There has also been interest in studying the processes by which corrections and feedback are provided. Vinagre and Lera (2008), for example, classified the corrections provided via email by university learners of English in Spain and Spanish in Ireland into three categories: identification of the error, providing the accurate form—or remediation—, and providing information on how to correct. The authors suggest that corrections are more effective for spelling and vocabulary errors, while morphosyntactic errors, which were present in 75% of the corrections, are more effectively treated with remediation for promoting linguistic development. In reciprocal peer tutoring through virtual interaction organized between children learning English in Spain and Spanish in Scotland, Thurston, Duran, Cunningham, Blanch, and Topping (2009) also found that peer corrections were mainly morphosyntactic while peer support was based on giving the right answers.

Ware and O’Dowd (2008) compared the language used and the frequency and type of feedback provided in asynchronous discussions by learners acting as formal e-tutors or e-partners; the former provided formal correction, the latter optional feedback. They found that all learners liked receiving feedback, but they only provided it when required; they “were not always equipped with a strong enough understanding of the structure of their native languages to provide quality metalinguistic explanations” (p. 55). The findings suggest that it is necessary to ensure that learners can actually provide the required feedback.

Greater structure in the peer tutoring process can enhance the nature and scope of the feedback provided during reciprocal peer tutoring, as Ware and O’Dowd (2008) showed in a two-year study of post-secondary learners of English and Spanish. And in an exploratory study comparing face-to-face and e-feedback between English as a second language (ESL) pairs of students, the group working online showed that they were aware of the needs of their peers and made balanced, critical comments (Guardado & Shi, 2007). The participants declared that they preferred to confirm the quality of the feedback with their teacher, but that they had learned in the process.

The Intervention

For the study we report on here, online peer tutoring interaction was established between a co-ed group of 28 eleven-year old beginners (Year 7) learning Spanish as a FL in a state intermediate school in Auckland and 24 comparable peers (5th and 6th grades) learning English as an FL in a private school in Bogotá. The Auckland school volunteered for the intervention and study when the school’s principal invited the research team at the University of Auckland to undertake research on the school’s Spanish program. Researchers at Universidad Nacional de Colombia were contacted to find the comparable group in Bogotá. Since most private schools in Colombia are now bilingual or becoming bilingual from preschool and many schools beginning the process are not co-ed, a school was contacted serving children who did not have a level of English at the end of primary that allowed them to enter proper immersion bilingual schools in Bogotá, for different reasons. The participating group in Bogotá consisted of 15 male and 9 female students, paired with students in a parallel class of 13 male and 15 female students in Auckland.

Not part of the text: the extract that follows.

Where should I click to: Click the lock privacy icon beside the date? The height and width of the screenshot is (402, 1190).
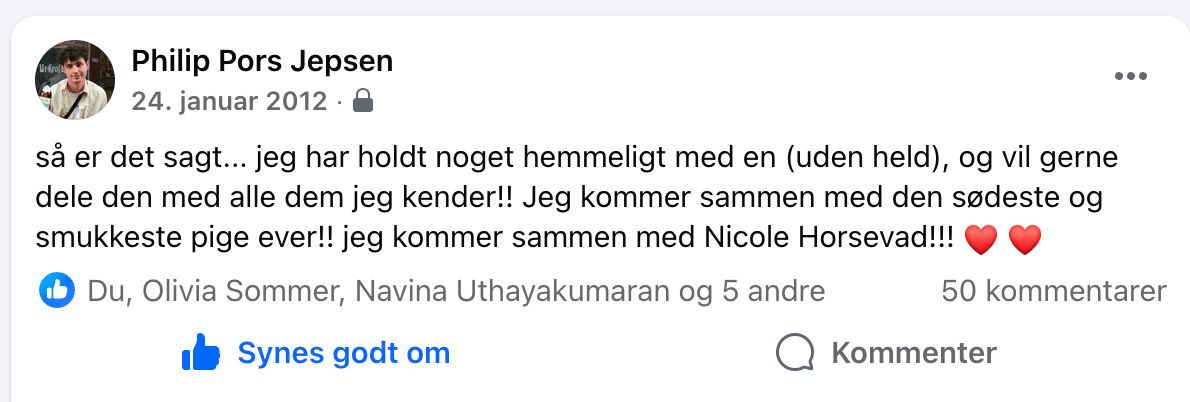point(364,100)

Both groups of students were beginners in their study of their respective foreign language.

In both countries the participants were ranked in their FL attainment based on their scores on an FL pre-test; then they were suitably paired with students with similar scores. This made their level of FL comparable and ensured that all students could participate without feelings of insecurity, inferiority, or inadequacy (Thurston et al., 2009). The intervention consisted of a reciprocal peer tutoring writing scheme in which the dyads interchanged and responded to each other’s paragraphs in Moodle, an online learning management system that allows secure exchange of messages and availability only to the participants in the study.

The intervention had many restrictions. The types of tasks to be used, for example, were restricted by the beginning level of proficiency of the students. And quite traditional language teaching methods used by the teachers and, in the Colombian case, big limitations of access to computers within the school also limited pedagogical possibilities. Nevertheless the students exchanged paragraphs with their peers on topics decided between the teachers and the research team for eight weeks. They used language that they had already studied in their FL classes, like personal descriptions, family and school life, their city, and their favorite music and hobbies. The students had to read the paragraphs and send them back to their peers with linguistic feedback, so the peers could produce their final versions. This process of sending a paragraph on a topic, giving feedback, making corrections, and probably commenting again was to be repeated until each student had produced exchanges on at least five of the assigned topics.

The Study

The study was exploratory, seeking to investigate different aspects of the impact of the online peer tutoring program to inform subsequent, more focused studies. It had three general aims: (1) to examine the ways in which the students tutored each other, (2) to assess the effects of the tutoring process on L1 and FL language proficiency, and (3) to detect any changes produced in the students’ motivation and attitudes towards the study of foreign languages.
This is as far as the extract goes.